# Anyone using Sibelius/Finale/Dorico on a 13inch MBP?



## michaelrohanek (Oct 28, 2016)

Hi, Just about to look at a new MBP. I primarily use my iMac 27 5K for composing, recording, mixing, creating large scores, but for working on the road and general portability, will a 13 inch MBP i5 suffice? What's everyone using?


----------



## dcoscina (Oct 28, 2016)

I use Notion 6 and Sibelius 7.5 on a MacBook Air i7 and its stellar. Now I will add I'm using an Acer 27" led monitor when it's docked at home.


----------



## Dave Connor (Oct 28, 2016)

I think 13" is just too small for that kind of work. I would get a 15" and probably a 17" if they still made them.


----------



## dcoscina (Oct 29, 2016)

Dave Connor said:


> I think 13" is just too small for that kind of work. I would get a 15" and probably a 17" if they still made them.


It's even more challenging on an 11" MacBook Air! Lotta zooming in and out I can tell you.


----------



## michaelrohanek (Oct 29, 2016)

So it's not my main machine. Just for when i'm out. I've also figured a way to connect the iPad Pro 12.9 via the duet app to give me more screen real estate. Anyone tried this? It's all about screen space and not processor power i think.


----------



## JohnG (Oct 29, 2016)

For a "once in a while" thing it's a bit trying, but it works. I was in a hotel last weekend editing a full score. Proofreading a lot of staffs on that sized screen is wearing but it can be done.


----------



## michaelrohanek (Oct 29, 2016)

JohnG said:


> For a "once in a while" thing it's a bit trying, but it works. I was in a hotel last weekend editing a full score. Proofreading a lot of staffs on that sized screen is wearing but it can be done.

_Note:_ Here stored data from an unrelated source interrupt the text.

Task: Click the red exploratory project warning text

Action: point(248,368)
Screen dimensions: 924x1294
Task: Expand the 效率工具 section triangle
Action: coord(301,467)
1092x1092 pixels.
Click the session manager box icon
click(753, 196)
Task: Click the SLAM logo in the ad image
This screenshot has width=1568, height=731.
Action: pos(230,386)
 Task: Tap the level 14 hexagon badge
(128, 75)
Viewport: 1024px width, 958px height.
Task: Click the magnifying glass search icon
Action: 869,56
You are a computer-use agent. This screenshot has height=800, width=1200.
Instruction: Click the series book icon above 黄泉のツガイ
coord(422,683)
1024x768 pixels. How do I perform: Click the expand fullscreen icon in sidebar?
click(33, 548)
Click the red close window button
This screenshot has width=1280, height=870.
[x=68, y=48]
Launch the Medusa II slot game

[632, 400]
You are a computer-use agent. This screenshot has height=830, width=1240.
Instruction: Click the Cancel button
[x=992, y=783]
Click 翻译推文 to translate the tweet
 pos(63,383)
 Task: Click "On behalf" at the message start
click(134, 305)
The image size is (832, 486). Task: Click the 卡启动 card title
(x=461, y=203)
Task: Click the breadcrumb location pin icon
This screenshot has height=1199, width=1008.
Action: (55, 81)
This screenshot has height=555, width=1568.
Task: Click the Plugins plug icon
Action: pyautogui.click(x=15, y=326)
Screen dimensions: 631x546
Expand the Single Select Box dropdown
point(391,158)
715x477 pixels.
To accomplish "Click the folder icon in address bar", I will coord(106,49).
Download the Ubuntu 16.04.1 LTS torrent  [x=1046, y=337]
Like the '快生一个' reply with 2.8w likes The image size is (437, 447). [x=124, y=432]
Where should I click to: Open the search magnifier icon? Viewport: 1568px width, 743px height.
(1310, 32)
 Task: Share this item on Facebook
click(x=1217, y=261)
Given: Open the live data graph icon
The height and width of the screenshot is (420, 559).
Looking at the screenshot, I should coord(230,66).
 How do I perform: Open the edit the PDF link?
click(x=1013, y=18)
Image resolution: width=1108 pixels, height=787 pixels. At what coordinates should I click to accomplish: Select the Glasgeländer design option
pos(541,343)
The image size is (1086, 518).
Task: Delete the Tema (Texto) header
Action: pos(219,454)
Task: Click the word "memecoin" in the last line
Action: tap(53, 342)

do you use a 15in for that? IMO any laptop is too small for large scores anyway.


----------



## Morodiene (Nov 11, 2016)

I have a 15" Macbook pro and I use it when traveling, but it's not the most efficient work. Better than nothing though!


----------



## wcreed51 (Nov 13, 2016)

Focus on Staves is rather clunky. You might want to try creating parts with the desired instruments. Makes it easy to switch back and forth to different groupings.


----------



## Morodiene (Nov 13, 2016)

wcreed51 said:


> Focus on Staves is rather clunky. You might want to try creating parts with the desired instruments. Makes it easy to switch back and forth to different groupings.


How does one do this on Finale? I've always felt that working around a full orchestral score is difficult when you want to see wha the flutes and the violins are doing at the same time without shrinking it all down too small to read.


----------



## Vavastrasza (Nov 13, 2016)

You would probably have graphic scaling problems with that set-up. When I demoed Sibelius and Finale on my Surface Book, which, like the MBP, is a powerful laptop with a small screen but very high resolution, I saw that the UI was tiny and, for me at least, unusable. Many programs have problems with this combination of high resolution and small screen real estate.

Notion is the only notation program I have found that copes well with this, although their last version made the VST UIs smaller.


----------